I wasn't going to go there, but I certainly agree with your assessment.

Footer said:


> Its a mackie 24 channel VLZ, if it is still running its a small miracle... and some would argue this desk itself is a transient fix.


----------



## JD (Feb 26, 2017)

Be aware that the pots get hooked on the stuff. 
There are two reasons pots get noisy:
1) dirt on the resistive trace / oxide on the tapper brush.
2) The trace is worn away / brush is worn off.
Running the pot back and forth about 20 times between it's extremes can clean it up a bit if it is impractical to clean as long as it is #1. However, years of a "very active" mix can actually wear the carbon trace through to the non-conductive backing. In those cases, replacement is the only option and may be cost prohibitive.


----------



## MikeJ (Feb 28, 2017)

I'm pretty sure all of those pots are PCB mounted, then the shaft of the pots go through the holes in the metal case, and EVERY ONE has a nut screwed down on it. You have to remove every knob, and every nut. If the fader cleaner does not work, its pretty much not worth the labor to repair.


----------



## RonHebbard (Feb 28, 2017)

MikeJ said:


> I'm pretty sure all of those pots are PCB mounted, then the shaft of the pots go through the holes in the metal case, and EVERY ONE has a nut screwed down on it. You have to remove every knob, and every nut. If the fader cleaner does not work, its pretty much not worth the labor to repair.

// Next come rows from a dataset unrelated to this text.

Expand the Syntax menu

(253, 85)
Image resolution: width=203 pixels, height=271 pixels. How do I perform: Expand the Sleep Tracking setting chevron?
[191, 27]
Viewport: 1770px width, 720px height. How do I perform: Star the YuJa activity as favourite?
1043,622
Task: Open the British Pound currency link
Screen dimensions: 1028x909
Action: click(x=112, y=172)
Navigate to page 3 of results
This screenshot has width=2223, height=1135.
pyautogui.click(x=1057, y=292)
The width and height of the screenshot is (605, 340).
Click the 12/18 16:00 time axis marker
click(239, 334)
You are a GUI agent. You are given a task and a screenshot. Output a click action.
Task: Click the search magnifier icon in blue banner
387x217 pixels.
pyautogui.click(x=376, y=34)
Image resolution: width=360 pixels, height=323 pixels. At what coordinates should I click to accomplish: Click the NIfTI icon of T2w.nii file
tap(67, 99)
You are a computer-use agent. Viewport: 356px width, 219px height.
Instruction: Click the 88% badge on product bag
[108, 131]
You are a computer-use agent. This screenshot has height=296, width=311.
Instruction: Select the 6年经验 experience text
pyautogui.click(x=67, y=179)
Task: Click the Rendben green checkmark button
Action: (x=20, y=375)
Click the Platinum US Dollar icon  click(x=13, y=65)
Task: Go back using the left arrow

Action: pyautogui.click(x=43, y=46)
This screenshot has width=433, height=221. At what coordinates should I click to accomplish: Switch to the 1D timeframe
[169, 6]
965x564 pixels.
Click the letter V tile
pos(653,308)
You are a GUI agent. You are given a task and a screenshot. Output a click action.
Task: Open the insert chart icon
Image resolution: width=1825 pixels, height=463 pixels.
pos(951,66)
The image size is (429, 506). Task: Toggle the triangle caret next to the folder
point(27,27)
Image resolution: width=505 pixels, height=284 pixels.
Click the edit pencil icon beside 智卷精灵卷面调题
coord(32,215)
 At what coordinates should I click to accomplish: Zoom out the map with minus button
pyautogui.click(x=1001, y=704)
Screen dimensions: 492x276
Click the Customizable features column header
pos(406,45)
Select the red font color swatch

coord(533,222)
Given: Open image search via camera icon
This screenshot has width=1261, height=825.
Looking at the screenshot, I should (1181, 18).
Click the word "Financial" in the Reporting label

And that's why God invented hollow-shaft nut drivers.
Toodleoo!
Ron Hebbard.


----------



## JD (Feb 28, 2017)

MikeJ said:


> I'm pretty sure all of those pots are PCB mounted, then the shaft of the pots go through the holes in the metal case, and EVERY ONE has a nut screwed down on it. You have to remove every knob, and every nut. If the fader cleaner does not work, its pretty much not worth the labor to repair.


It only seems like a monster task until you've done it a few times. I remember popping over 100 off a board once. Timed it. Took about 25 minutes. In the grand scheme of things, it's not as big a deal as it looks, just a LOT of boring repetitive motion. Still, I wasted 25 minutes on worse. (a reinstall of Windows today comes to mind.)


----------



## MikeJ (Mar 1, 2017)

JD said:


> It only seems like a monster task until you've done it a few times. I remember popping over 100 off a board once. Timed it. Took about 25 minutes. In the grand scheme of things, it's not as big a deal as it looks, just a LOT of boring repetitive motion. Still, I wasted 25 minutes on worse. (a reinstall of Windows today comes to mind.)



Yeah, so true. I guess it depends on the individual situation. If it's my board, and it does everything I need it to, I might spend the time to do the repair. If I could not do it myself, and was itching for something new anyway, the labor cost sending it out would probably be better put towards something newer and better.


----------



## TimmyP1955 (Mar 21, 2017)

CRC QD Electronic Cleaner (does not leave a mess like DeOxIt). Sometimes you can get lucky and it will run between the shaft and the bushing and get the pot cleaned up. If not, time to take it all apart as was mentioned above.


----------



## venuetech (Mar 21, 2017)

RonHebbard said:


> And that's why God invented hollow-shaft nut drivers.


No, That's why god invented dumpsters. That's where i keep my SR32-4. I'm sure it will be there when i go looking for it.
My De-Oxit budget was getting out of control.

but you can try just exercising the pot as JD suggests in an attempt to clean off the oxidation.


----------